4. The coated paper according to one of the preceding claims, characterised in that the transfer of substances, in particular of hydrophobic substances, from the first barrier layer or through the first barrier layer, into the third barrier layer or therebeyond is reduced or prevented.

5. The coated paper according to one of the preceding claims, characterised in that the transfer of substances, in particular of hydrophobic substances, from the third barrier layer or through the third barrier layer, into the first barrier layer is prevented.

6. The coated paper according to one of the preceding claims, characterised in that the transfer of substances which are selected from the group of lipophilic substances, paraffins, in particular hard paraffins, waxes, in particular microcrystalline waxes, waxes based on plant oils or fats, waxes based on animal oils or fats, plant waxes, animal waxes, low-molecular polyolefins, polyterpenes, and mixtures thereof, is reduced or prevented.

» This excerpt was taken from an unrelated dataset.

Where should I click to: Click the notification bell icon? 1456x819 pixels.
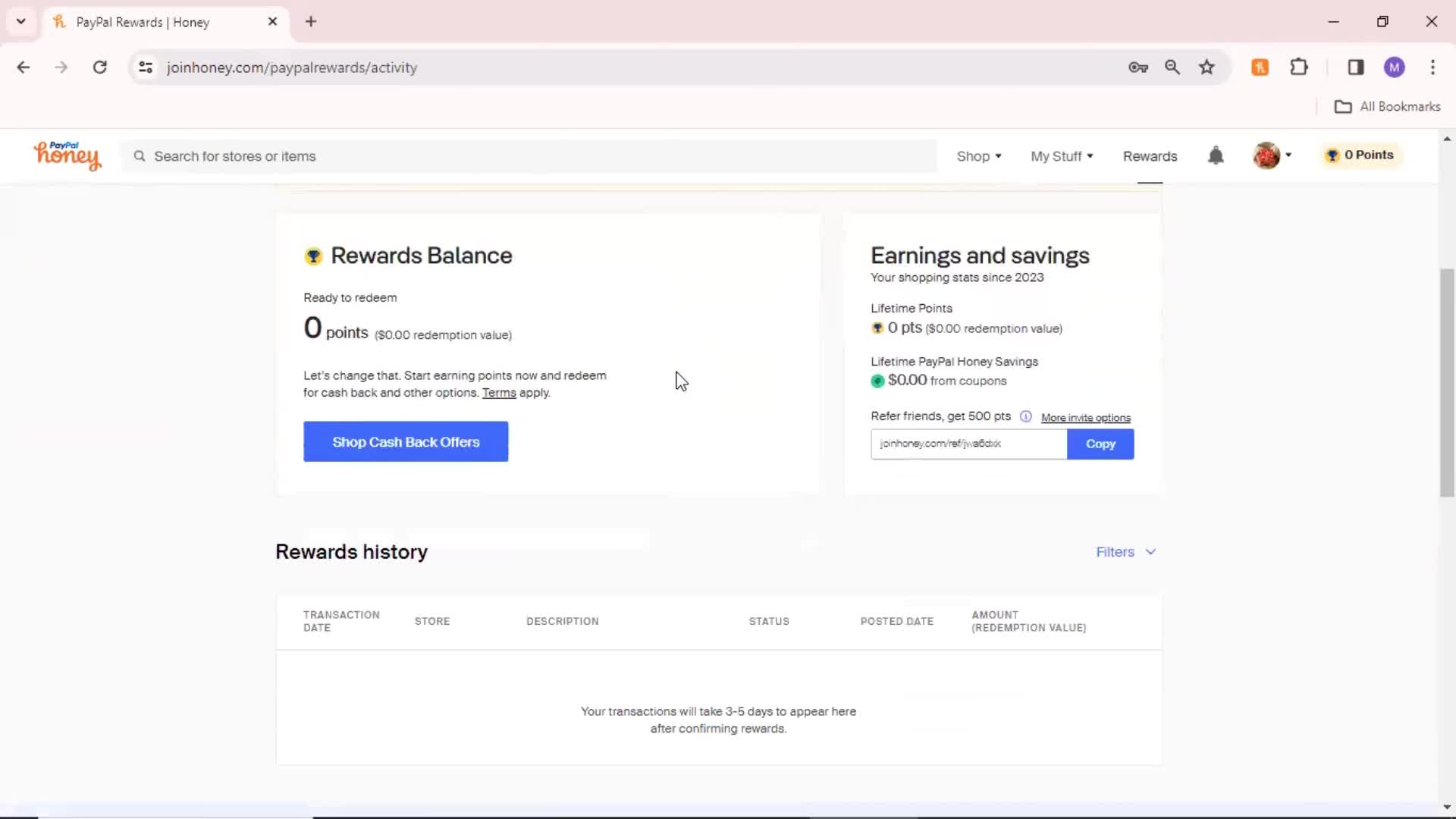1216,155
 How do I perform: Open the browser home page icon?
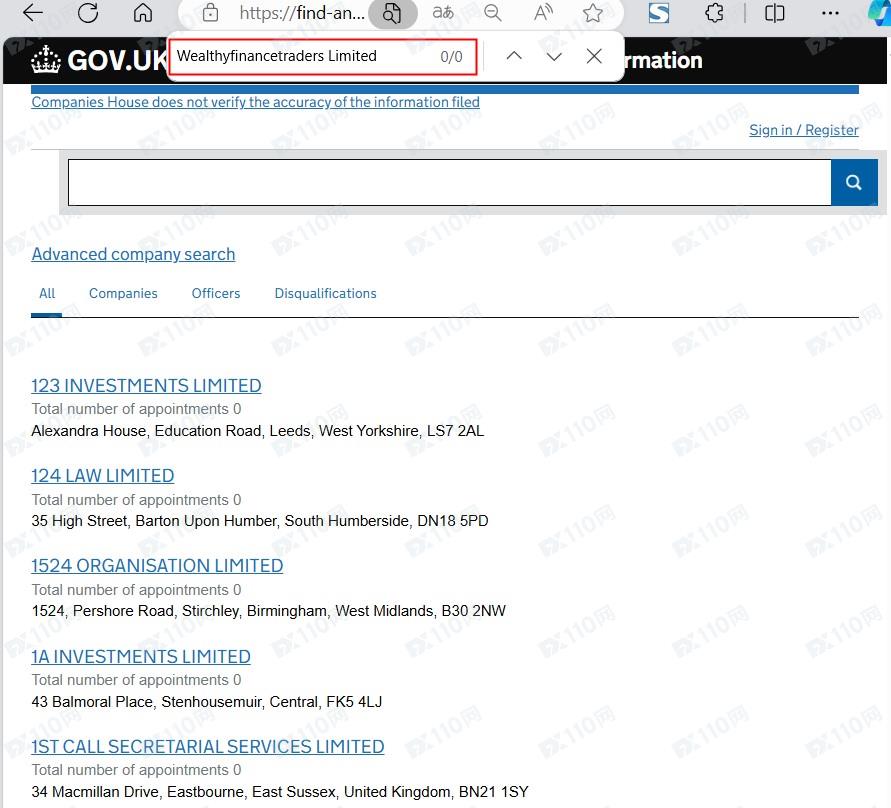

7. The coated paper according to any one of the preceding claims, characterised in that the third barrier layer, apart from unavoidable or admissible impurities, is free from substances which are not permitted for direct contact with foods, in particular substances which are selected from the group of lipophilic substances, paraffins, in particular hard paraffins, waxes, in particular microcrystalline waxes, waxes based on plant oils or fats, waxes based on animal oils or fats, plant waxes, animal waxes, low-molecular polyolefins, polyterpenes, and mixtures thereof.

8. The coated paper according to any one of the preceding claims, characterised in that a pre-coat comprising at least one inorganic pigment and a polymer binder is provided between the base paper and the first barrier layer.

9. The coated paper according to any one of the preceding claims, characterised in that a sealing layer comprising at least one thermoplastic polymer is provided on the third barrier layer.

10. The coated paper according to any one of the preceding claims, characterised in that the base paper has an area density of from 20 to 120 g/m.sup.2, preferably of from 40 to 100 g/m.sup.2.

11. The coated paper according to any one of the preceding claims, characterised in that the first barrier layer comprises at least one hydrophobic polymer based on a polyacrylate and/or a polyolefin.

12. The coated paper according to any one of the preceding claims, characterised in that the second barrier layer comprises at least one hydrophilic polymer based on a polyvinyl alcohol.

13. The coated paper according to any one of the preceding claims, characterised in that the third barrier layer comprises at least one hydrophobic polymer based on a polyacrylate, a styrene/butadiene copolymer and/or a polyolefin.

14. The coated paper according to any one of claims 2 to 7, characterised in that the inorganic pigment comprises a silicate, preferably a phyllosilicate, and very particularly preferably a kaolin, and/or in that the polymer binder comprises a polymer binder based on a polyacrylate.

15. The coated paper according to any one of claims 3 to 8, characterised in that the sealing layer comprises a thermoplastic polymer based on a polyacrylate, a styrene/butadiene copolymer and/or a polyolefin.

16. The coated paper according to any one of the preceding claims, characterised in that no adhesion promoter is used between the individual barrier layers.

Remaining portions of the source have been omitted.